The moral here is that the sampling method is much more important than the sample size. There were two problems with the way the Literary Digest constructed their sample. First, they didn’t use a random sample and so the sample was not representative of the population. Instead, they selected their sample from car registrations, telephone directories, country club memberships and magazine subscriptions; and at that time right after the Great Depression, those people who had cars, phones, magazines, etc were more likely to be wealthy and Republicans.
But the selection bias produced by this particular sample was not as severe as the nonresponse bias.
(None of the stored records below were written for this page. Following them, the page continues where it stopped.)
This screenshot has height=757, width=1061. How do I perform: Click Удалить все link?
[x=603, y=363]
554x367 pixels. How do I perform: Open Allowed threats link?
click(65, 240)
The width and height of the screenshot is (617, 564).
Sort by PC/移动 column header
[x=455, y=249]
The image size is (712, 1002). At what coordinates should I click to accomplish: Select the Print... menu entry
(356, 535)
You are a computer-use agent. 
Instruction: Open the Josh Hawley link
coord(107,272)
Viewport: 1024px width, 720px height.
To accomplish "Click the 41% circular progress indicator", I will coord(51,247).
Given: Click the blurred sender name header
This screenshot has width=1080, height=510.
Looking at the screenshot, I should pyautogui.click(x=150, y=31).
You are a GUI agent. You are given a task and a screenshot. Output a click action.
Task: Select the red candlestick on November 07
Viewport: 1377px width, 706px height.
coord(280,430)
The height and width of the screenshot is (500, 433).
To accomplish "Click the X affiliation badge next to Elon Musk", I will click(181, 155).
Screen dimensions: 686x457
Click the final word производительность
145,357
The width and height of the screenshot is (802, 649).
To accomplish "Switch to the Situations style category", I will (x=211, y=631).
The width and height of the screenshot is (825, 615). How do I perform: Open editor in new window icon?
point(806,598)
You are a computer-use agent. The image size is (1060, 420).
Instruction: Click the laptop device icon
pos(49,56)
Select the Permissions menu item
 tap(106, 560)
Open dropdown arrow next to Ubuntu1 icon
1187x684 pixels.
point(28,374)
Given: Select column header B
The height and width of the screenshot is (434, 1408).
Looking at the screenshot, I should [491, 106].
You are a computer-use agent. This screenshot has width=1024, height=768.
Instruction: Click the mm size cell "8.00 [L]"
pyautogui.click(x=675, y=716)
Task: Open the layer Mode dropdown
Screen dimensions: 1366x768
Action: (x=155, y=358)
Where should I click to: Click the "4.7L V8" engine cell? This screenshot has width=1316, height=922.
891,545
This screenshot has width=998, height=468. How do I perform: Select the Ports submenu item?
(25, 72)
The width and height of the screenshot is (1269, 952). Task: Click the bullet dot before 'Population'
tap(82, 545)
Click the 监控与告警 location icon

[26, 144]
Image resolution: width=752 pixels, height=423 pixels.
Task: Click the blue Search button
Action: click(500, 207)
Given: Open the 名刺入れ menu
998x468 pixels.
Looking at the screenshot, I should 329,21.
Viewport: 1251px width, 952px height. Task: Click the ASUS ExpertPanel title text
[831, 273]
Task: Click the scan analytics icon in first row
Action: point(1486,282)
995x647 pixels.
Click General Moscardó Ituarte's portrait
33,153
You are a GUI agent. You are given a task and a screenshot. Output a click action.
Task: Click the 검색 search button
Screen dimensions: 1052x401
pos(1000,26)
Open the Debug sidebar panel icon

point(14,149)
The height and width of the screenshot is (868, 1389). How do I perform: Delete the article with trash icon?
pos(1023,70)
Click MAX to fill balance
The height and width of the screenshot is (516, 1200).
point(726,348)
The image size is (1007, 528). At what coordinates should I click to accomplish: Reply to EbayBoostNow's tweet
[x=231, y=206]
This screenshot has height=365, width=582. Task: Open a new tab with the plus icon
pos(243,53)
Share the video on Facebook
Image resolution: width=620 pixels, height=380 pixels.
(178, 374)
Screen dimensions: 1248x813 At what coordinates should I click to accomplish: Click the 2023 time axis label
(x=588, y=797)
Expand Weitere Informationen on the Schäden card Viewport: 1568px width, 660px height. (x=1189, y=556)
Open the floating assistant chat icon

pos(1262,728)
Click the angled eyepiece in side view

From the 10 million questionnaires sent out, they only got 2,266,566 back – a response rate of just under 23%. Those who had strong opinions, particularly those who were dissatisfied with Roosevelt’s performance as president and wanted change, were more likely to respond, while those who were satisfied were less inclined to complete the questionnaires.
These are just two of many biases that sampling methods can be subject to. A similar but related bias is the voluntary response bias that arises when it is the respondents who decide whether to join the sample. A good example of this is when TV and radio stations try to gauge public opinion by asking their viewers or listeners to call in or to participate in their online poll. But worse still are the reality TV shows like Australian Idol that ask viewers to vote for their favourite contestant. It is important to keep in mind that the winner is not necessarily the contestant that has the most number of admirers among viewers because the majority of people who vote tend to feel strongly about particular contestants and so are not representative of all the viewers. Furthermore, the problem is made worse by the fact that any person can vote an unlimited number of times.
To see the problem presented by the voluntary response bias, consider the following example. There was a US television poll that asked viewers “Do you support the President’s economic plan?” (The president at the time was Bill Clinton.) The table below shows the results of this poll and the results of a properly conducted survey by a market research company.
Television Poll | Proper Survey | |
---|---|---|
Yes | 42% | 75% |
No | 58% | 18% |
Not sure | 0% | 7% |
As you can tell, there is a big difference between the two sets of numbers and this is due to the voluntary response bias in the television poll. The respondents themselves chose to be included in the sample and, as the results show, most of these respondents did not support the plan. Furthermore, there was no “Not sure” option available for respondents to choose, which only made the results of the television poll even more misleading.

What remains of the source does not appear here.